Too many people are denied the opportunity to make the most of their talents simply because of where they live. This waste of human potential has significant economic, as well as personal, costs. With economic growth concentrated in London and the South East, a long tail of low-productivity explains why UK growth lags behind international comparators. Spreading access to in demand skills and good, sustainable jobs is therefore foundational to levelling up.

The transition to a low carbon economy has the potential to create over 700,000 net new jobs by 2030, with roles in buildings construction and retrofit likely to grow rapidly. Making the most of these opportunities to create a positive future for left-behind communities must be at the heart of net zero policy. Mitigating downsides isn’t enough; the policy objective must be to maximise upsides.

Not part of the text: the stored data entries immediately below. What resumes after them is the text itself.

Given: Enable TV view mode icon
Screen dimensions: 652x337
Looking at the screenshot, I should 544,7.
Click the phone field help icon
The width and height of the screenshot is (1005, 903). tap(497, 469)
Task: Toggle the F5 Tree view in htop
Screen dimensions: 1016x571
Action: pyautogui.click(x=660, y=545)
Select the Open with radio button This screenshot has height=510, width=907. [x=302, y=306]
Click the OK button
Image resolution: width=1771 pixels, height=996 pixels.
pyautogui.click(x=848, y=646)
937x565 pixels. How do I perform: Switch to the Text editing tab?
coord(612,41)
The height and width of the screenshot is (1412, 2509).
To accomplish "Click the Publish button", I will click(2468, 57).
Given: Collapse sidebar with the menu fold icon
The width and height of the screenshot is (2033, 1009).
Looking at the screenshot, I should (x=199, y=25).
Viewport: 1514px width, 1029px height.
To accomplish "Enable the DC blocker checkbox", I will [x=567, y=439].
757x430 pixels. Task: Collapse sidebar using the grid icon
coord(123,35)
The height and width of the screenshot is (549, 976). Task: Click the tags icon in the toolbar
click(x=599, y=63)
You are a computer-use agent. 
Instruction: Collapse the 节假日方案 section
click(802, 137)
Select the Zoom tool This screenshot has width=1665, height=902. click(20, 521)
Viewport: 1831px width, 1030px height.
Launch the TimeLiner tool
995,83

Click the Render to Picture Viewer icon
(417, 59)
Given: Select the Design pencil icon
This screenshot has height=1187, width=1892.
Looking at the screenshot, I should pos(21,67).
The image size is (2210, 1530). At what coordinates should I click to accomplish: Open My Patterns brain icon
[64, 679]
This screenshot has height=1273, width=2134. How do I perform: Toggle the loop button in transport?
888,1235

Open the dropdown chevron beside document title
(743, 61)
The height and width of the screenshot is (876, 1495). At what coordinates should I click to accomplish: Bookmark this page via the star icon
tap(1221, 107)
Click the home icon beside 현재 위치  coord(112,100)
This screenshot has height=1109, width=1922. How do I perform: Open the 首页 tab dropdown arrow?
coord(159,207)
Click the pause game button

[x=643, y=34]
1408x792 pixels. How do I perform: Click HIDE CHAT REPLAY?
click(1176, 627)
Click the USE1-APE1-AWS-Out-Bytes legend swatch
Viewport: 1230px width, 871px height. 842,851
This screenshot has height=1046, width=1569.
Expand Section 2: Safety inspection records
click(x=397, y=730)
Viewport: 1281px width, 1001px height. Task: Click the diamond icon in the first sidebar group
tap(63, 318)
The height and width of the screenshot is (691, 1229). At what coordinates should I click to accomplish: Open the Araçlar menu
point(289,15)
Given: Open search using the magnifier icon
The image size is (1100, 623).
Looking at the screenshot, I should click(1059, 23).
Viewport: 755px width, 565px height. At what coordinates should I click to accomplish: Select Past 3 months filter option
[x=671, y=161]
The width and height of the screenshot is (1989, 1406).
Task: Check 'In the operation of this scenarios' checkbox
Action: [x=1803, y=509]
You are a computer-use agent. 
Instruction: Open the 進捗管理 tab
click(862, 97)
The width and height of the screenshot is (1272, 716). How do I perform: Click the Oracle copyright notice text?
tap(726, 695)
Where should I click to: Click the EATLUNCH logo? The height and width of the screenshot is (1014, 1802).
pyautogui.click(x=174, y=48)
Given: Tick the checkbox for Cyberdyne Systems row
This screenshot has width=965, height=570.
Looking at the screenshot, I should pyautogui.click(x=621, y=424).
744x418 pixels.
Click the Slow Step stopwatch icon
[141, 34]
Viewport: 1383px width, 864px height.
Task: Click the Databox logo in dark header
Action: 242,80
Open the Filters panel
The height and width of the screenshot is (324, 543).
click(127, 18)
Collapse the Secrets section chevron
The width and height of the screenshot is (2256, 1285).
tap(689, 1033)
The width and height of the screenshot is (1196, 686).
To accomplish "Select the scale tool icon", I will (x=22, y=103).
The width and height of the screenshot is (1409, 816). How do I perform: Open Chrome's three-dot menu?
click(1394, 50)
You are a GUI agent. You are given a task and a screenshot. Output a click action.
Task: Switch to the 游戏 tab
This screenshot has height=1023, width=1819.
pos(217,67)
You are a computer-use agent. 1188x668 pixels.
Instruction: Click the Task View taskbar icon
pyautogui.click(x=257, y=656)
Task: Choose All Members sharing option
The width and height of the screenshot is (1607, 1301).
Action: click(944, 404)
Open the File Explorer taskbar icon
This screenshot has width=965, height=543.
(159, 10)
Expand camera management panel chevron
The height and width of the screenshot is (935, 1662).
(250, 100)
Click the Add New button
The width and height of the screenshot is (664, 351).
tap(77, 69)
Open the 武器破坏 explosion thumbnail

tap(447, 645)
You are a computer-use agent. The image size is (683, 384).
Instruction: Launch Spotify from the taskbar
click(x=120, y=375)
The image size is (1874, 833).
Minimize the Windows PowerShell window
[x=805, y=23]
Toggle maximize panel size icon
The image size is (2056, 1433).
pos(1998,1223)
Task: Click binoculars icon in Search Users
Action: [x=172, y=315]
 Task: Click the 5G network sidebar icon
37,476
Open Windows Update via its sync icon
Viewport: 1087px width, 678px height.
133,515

Projections suggest that key net zero aligned sectors in the UK could contribute up to £60 billion of gross value added (GVA) a year by 2050. In the context of both chronic and acute economic challenges, ranging from sluggish and regionally imbalanced productivity growth to rising rates of health-related economic inactivity, decarbonisation represents an important opportunity to address a range of problems holding the UK back, both socially and economically.

And UK businesses recognise the economic opportunities that a well-managed transition to a low carbon economy represents. Original polling for the CSJ has found that 60 per cent of business leaders believe the economy is in a negative state and just 40 per cent of business leaders have confidence in the Government’s national economic vision. Confidence in Labour’s economic vision rises only slightly to 46 per cent. More positively, however, 77 per cent of business leaders told us they were either ‘quite’ or ‘completely’ confident that plans to reduce carbon emissions would bring economic benefits.

An appropriately skilled workforce is central to realising these benefits. While the Government readily talks of ‘green skills’, has established a ‘green skills taskforce’ and set a target of creating 2 million green jobs by 2030, concrete policy lags behind.

High level policy ambition is important but only gets you so far. This report, therefore, drills into the practicalities of a specific issue: the decarbonisation of social homes. This will not only be critical to meeting legally binding emissions targets but also promises to ease cost of living pressures and support quality, sustainable employment with low barriers to entry, making it a key mechanism for spreading the benefits of decarbonisation to lower income communities.

We are calling on the Government to work hand in glove with business to make the most of net zero. Our key recommendations include:

  • Reorienting the skills system towards the green economy, including via green apprenticeships;
  • Ensuring the UK Infrastructure Bank is equipped to support retrofit at scale;
  • Delivering a refreshed modern Industrial strategy that has net zero at its core.